[j-nsp] Hash algorithms for LAG

Fri Jan 20 11:48:40 EST 2012

> This seems to be a horrible complexe topic, with
> much sensible information behind - the exact algorithm
> seems to be much of a secret.
[…]
> Am I completely wrong and there is much more magic
> behind? Has somebody here an deep insight and might
> share it with us?

It depends on a platform. For M/MX/T the hashing algorithm is considered 
to be a kind of business secret (said to be patented, etc). For EX it's 
more or less widely known. I've been provided with it several times 
including one time by JTAC as a reply to a question, which had nothing 
to do with this topic. Not sure if it's covered with NDA, so I'd rather 
not quote it here in details, though there is nothing very special. 4 
lower bits of src-IP XORed with 4 lower bits of dst-IP XORed with 4 
lower bits of this XORed with 4 lower bits of that (TCP/UDP ports and 
some other fields, which are, AFAIR, listed in the EX docs) and so on 
several times. For IP traffic (doesn't matter routed or bridged) bits 
from MACs are never included, for non-IP (MPLS as well) they play the 
main role (this is documented), which can bring some surprises if you 
don't care (see Mark's report on suffering from this). Resulting hash 
value MOD number of next-hops defines the outgoing one. I think, if you 
ask your SE or JTAC, they will provide you with the exact formula for EX.

**Given data**
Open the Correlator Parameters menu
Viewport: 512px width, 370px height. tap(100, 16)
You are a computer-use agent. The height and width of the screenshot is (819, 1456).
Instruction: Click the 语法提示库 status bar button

**Task instructions**
A – In the LAG hashing post, what selects the outgoing next-hop?
B – Condense the paragraph of the LAG hashing post that begins "It depends on a platform" into a bulleted list that keeps its main facts.
C – Reproduce the LAG hashing post word for word between "[j-nsp] Hash algorithms" and "it with us?", inclusive.

**Expected responses**
A – The resulting hash value MOD the number of next-hops.

B –
- The hashing algorithm depends on the platform.
- For M/MX/T, it is treated as a business secret and is said to be patented.
- For EX, it is more or less widely known. The writer has received it several times, once from JTAC in reply to an unrelated question, but won't quote it in detail because of possible NDA coverage.
- The EX method XORs the 4 lower bits of the source IP, the destination IP, TCP/UDP ports and some other fields listed in the EX docs, repeated several times.
- For IP traffic, routed or bridged, MAC bits are never included. For non-IP traffic, including MPLS, they play the main role, which is documented and can cause surprises.
- The hash value MOD the number of next-hops picks the outgoing one.
- An SE or JTAC can provide the exact EX formula.

C –
[j-nsp] Hash algorithms for LAG

Fri Jan 20 11:48:40 EST 2012

> This seems to be a horrible complexe topic, with
> much sensible information behind - the exact algorithm
> seems to be much of a secret.
[…]
> Am I completely wrong and there is much more magic
> behind? Has somebody here an deep insight and might
> share it with us?